» **REQUIREMENT**: Rewrite the text lines of all the items below as a JSON list of strings, one string per line, leaving out blank lines and the pictures.

» **LISTED RECORDS**:
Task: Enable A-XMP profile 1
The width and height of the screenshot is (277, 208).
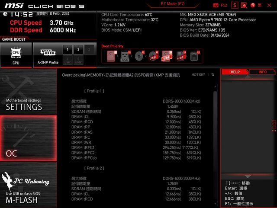Action: point(67,50)
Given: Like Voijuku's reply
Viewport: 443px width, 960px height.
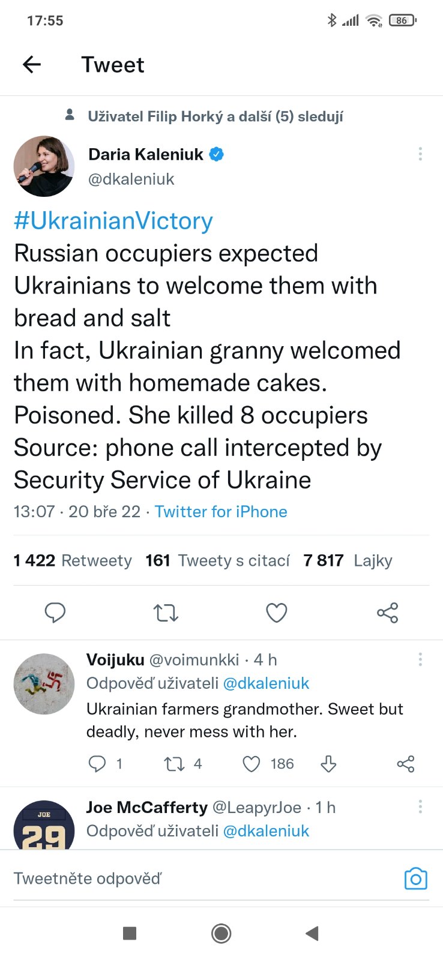Looking at the screenshot, I should point(252,764).
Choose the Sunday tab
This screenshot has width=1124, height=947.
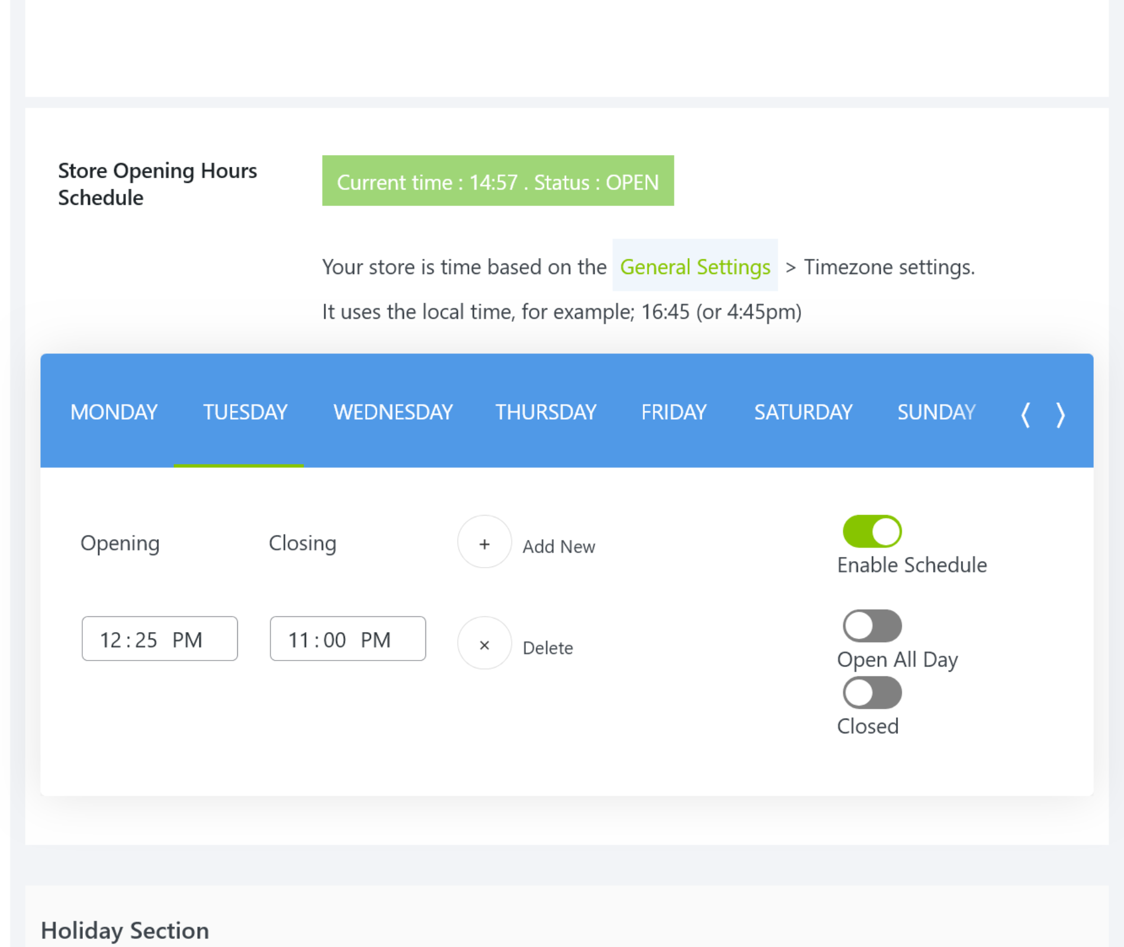936,412
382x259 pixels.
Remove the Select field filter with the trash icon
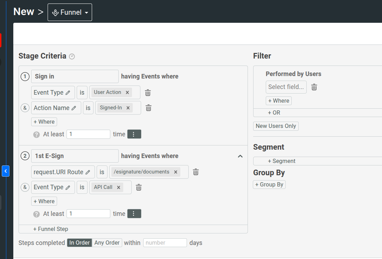pyautogui.click(x=314, y=87)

» **COMPLETE RESPONSE**:
[
  "Task: Enable A-XMP profile 1",
  "The width and height of the screenshot is (277, 208).",
  "Action: point(67,50)",
  "Given: Like Voijuku's reply",
  "Viewport: 443px width, 960px height.",
  "Looking at the screenshot, I should point(252,764).",
  "Choose the Sunday tab",
  "This screenshot has width=1124, height=947.",
  "936,412",
  "382x259 pixels.",
  "Remove the Select field filter with the trash icon",
  "pyautogui.click(x=314, y=87)"
]